=== Fragmento seleccionado ===

+ + + +

# Conversión trenes de impulsos a TTL



## planeta9999 (Mar 1, 2014)

Hola:


Ando liado con un tema que me está volviendo mico, necesito convertir unos trenes de impulsos de un bus de datos a TTL. Se trata de un placa CPU muy antigua, de mediados de los 70, basada en el sistema PPS4 de Rockwell.

Es un sistema informático muy peculiar y bastante rarito, se alimenta a -17 voltios, y según he comprobado con el osciloscopio, los trenes de impulsos en el bus de datos y el bus de direcciones, tienen unos voltajes lógicos que basculan entre +5 y -5.

En principio pensé que sería tan simple como intercalar un diodo, probé con el 1N4148 y nada de nada, a la salida no sale nada, también probé con el 1N4001 que tenía por aqui, y con este se ve algo, pero muy distorsionado y con un voltaje de milivoltios a su salida.

Pedí unos diodos Schottky a Amidata, entiendo que son más rápidos y tienen una caída de voltaje menor (entre 0.2 y 0.3 voltios). Hoy lo conecto y mi gozo en un pozo, a la entrada los +5v -5v, y pero a su salida no veo los esperados +5v 0v, sino +5v +4v.

+ + + +

=== Tarea a realizar ===
Edita el fragmento seleccionado desde "# Conversión trenes" hasta "PPS4 de Rockwell." y sustituye "trenes de impulsos" por "secuencias de pulsos".

=== Datos mostrados ===
+ + + +

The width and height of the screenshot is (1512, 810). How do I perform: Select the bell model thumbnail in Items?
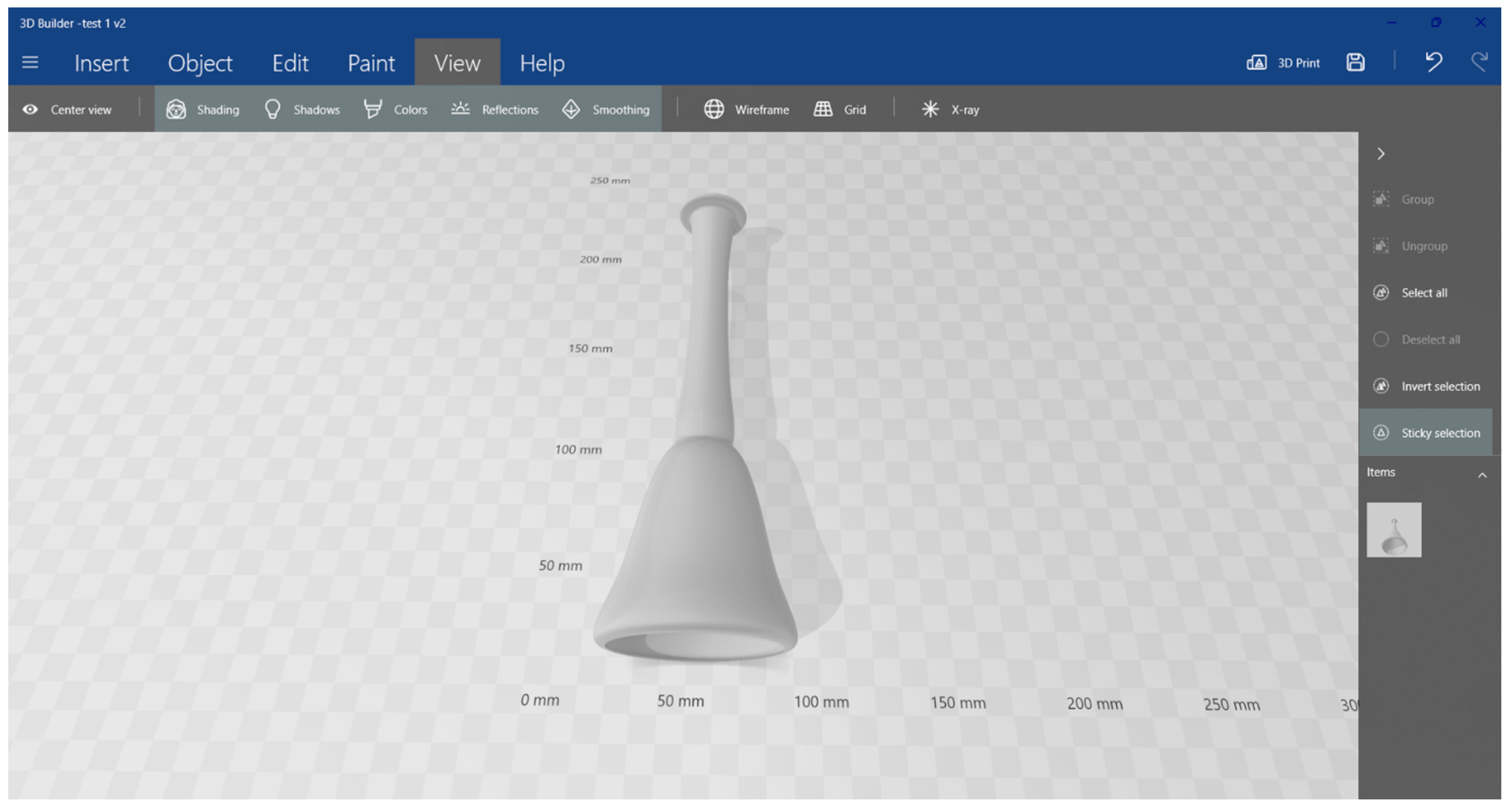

+ + + +

=== Solución de tarea ===
# Conversión secuencias de pulsos a TTL



## planeta9999 (Mar 1, 2014)

Hola:


Ando liado con un tema que me está volviendo mico, necesito convertir unos secuencias de pulsos de un bus de datos a TTL. Se trata de un placa CPU muy antigua, de mediados de los 70, basada en el sistema PPS4 de Rockwell.